- [EXERCISE OBJECTIVE]
Decide whether each statement agrees with the iptables script below: (a) the external interface is set to eth1; (b) masquerading is added to the POSTROUTING chain of the nat table; (c) IP forwarding is turned on by writing 1 to a file under /proc. For each, answer yes or no and quote the words of the script that decide it.

- [PAGE TEXT]
IPTABLES='/sbin/iptables'

# Set interface values

EXTIF='ppp0'

INTIF1='eth1'

INTIF2='eth2'

# enable ip forwarding in the kernel

/bin/echo 1 > /proc/sys/net/ipv4/ip_forward

                                                                                

# flush rules and delete chains

$IPTABLES -F

$IPTABLES -X

                                                                                

# enable masquerading to allow LAN internet access

$IPTABLES -t nat -A POSTROUTING -o $EXTIF -j MASQUERADE

                                                                                

# forward LAN traffic from $INTIF1 to Internet interface $EXTIF

$IPTABLES -A FORWARD -i $INTIF1 -o $EXTIF -m state --state NEW,ESTABLISHED -j ACCEPT

                                                                                

# forward LAN traffic from $INTIF2 to Internet interace $EXTIF

$IPTABLES -A FORWARD -i $INTIF2 -o $EXTIF -m state --state NEW,ESTABLISHED -j ACCEPT

                                                                                

#echo -e "       - Allowing access to the SSH server"

- [STORED DATA]
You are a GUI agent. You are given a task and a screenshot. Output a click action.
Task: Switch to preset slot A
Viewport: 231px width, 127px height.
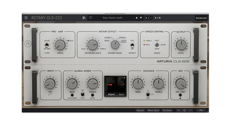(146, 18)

- [FULL OUTPUT]
(a) No: "EXTIF='ppp0'"
(b) Yes: "$IPTABLES -t nat -A POSTROUTING -o $EXTIF -j MASQUERADE"
(c) Yes: "/bin/echo 1 > /proc/sys/net/ipv4/ip_forward"